De fato, nesse ponto, a maioria das pessoas pode estar mais familiarizada com Alan Alda como o autor do best-seller “If I Understood You, Would I Have This Look on My Face?” [Se eu o entendesse, estaria fazendo esta cara?], de 2018. O subtítulo é “Minhas aventuras na arte e na ciência de se relacionar e de comunicar”, e o impulso do livro é como comunicar melhor ideias complexas e fomentar o entendimento e relações mais sólidas.
“Se eu o entendesse, estaria fazendo esta cara?”, em tradução livre (Foto: Divulgação)
O foco principal de Alda é o avanço do conhecimento científico. Mas ele pode ser o professor de que a Igreja Católica precisa hoje, enquanto tentamos mergulhar na prática da sinodalidade – um termo que Alda provavelmente nunca ouviu falar, apesar de sua boa-fé na Fordham. Para ser honesto, até mesmo os católicos mais devotos estão tentando descobrir o que significa a sinodalidade.
É aqui que entra Alan Alda. Comunicar ideias científicas é um desafio semelhante ao levantado pelo processo sinodal na Igreja. Trata-se de esclarecer uma paisagem que, caso contrário, seria confusa. Como diz Alda, “as pessoas estão morrendo porque não conseguimos nos comunicar de uma forma que nos permita nos entendermos uns aos outros”.
No caso da sinodalidade, nada é mais desafiador ou importante do que a comunicação necessária para desemaranhar uma ideia religiosa complicada – particularmente aquela que ainda busca uma epistemologia definitiva para explicar seu amplo querigma, a proclamação do Evangelho.
Na verdade, a sinodalidade não é apenas uma nova linguagem, mas também uma esperança para resolver aquilo que Alan Alda chama de “desengajamento” [disengagement]. Como afirma Alda, “desengajamento significa estar separado da pessoa que esperamos que nos entenda”. É como a experiência de Alda em seus primeiros dias na série da PBS “Scientific American Frontiers”. Ele tinha que atrair uma audiência, que ficasse ligada para entender conceitos complexos. Por causa disso, Alda teve que primeiro entender por que as pessoas poderiam trocar de canal ou, em termos congregacionais, por que poderiam ir embora. Para Alda, é como ver clientes e funcionários se dirigirem para a saída até que só reste a gerência. Se a gerência é científica ou clerical, isso realmente não importa.

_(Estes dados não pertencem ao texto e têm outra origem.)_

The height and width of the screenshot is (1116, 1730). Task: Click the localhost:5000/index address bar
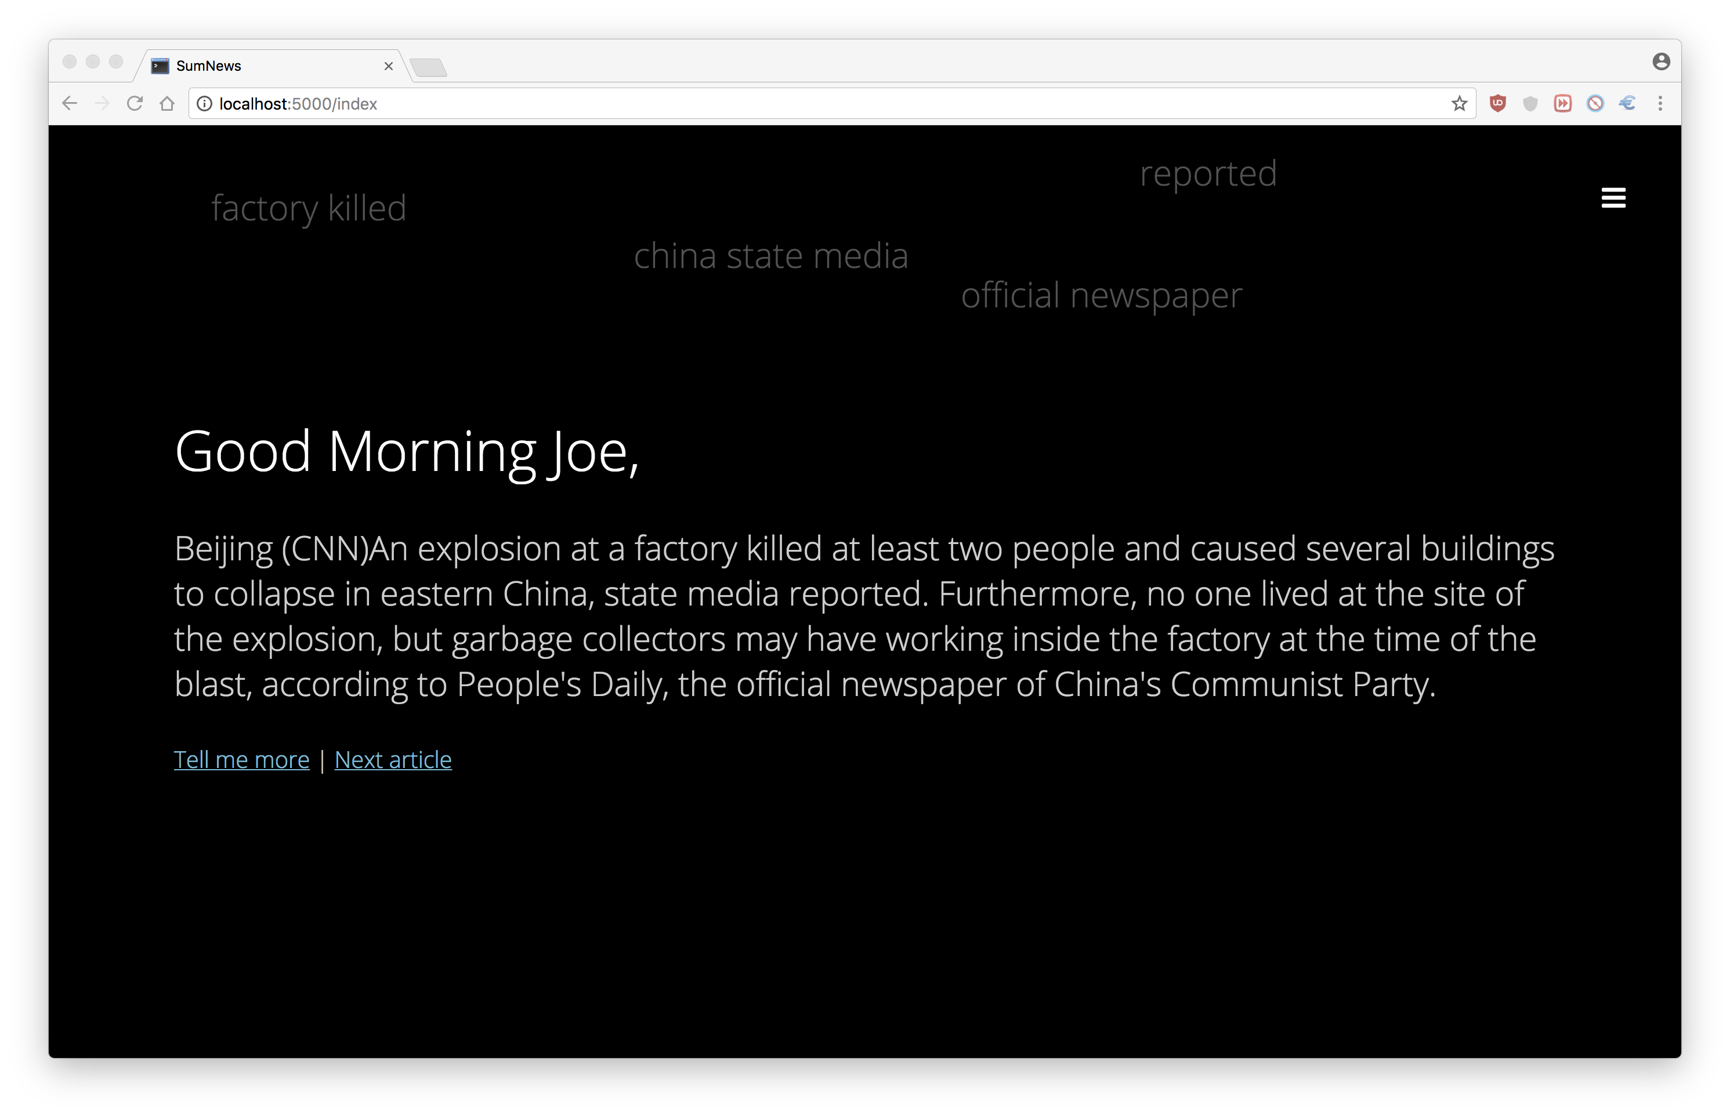pyautogui.click(x=797, y=104)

Alda nos conta por que comunicar parece tão difícil – a saber, diz ele, “nós tendemos a perder o ingrediente fundamental da comunicação: a empatia”. Para Alda, “empatia é aprender a reconhecer o que a outra pessoa está pensando e sentindo”. Isso é mais do que a capacidade de ouvir. É saber reagir de forma a nos abrirmos à outra pessoa. Temos que nos sintonizar com ela, nos engajar com ela em uma dança de ideias, e isso pode nos levar a direções desconhecidas.

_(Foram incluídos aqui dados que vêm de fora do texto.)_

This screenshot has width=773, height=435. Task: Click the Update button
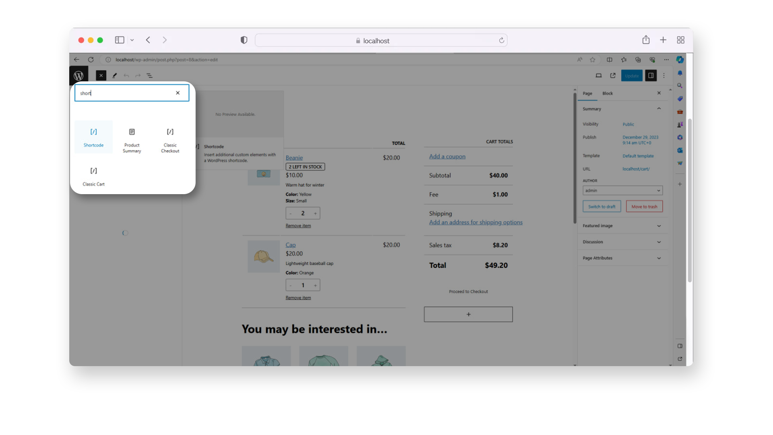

A questão é que a empatia é como a sinodalidade: significa que caminhamos juntos.
O Papa Francisco espera essa “junção”. Ele continua convidando as lideranças da Igreja para um caminho juntos. Para mudarem juntas. Para alguns, isso significa expandir o papel das mulheres. Para outros, é uma esperada revisão do sacerdócio e do episcopado históricos. E, para muitos, é ter mais clareza sobre as pessoas que se identificam como LGBTQIA. De fato, a participação ou inclusão pode ser a linha de falha mais significativa atualmente na Igreja. Suspeito que deixar isso sem resposta desencadearia um eventual cisma.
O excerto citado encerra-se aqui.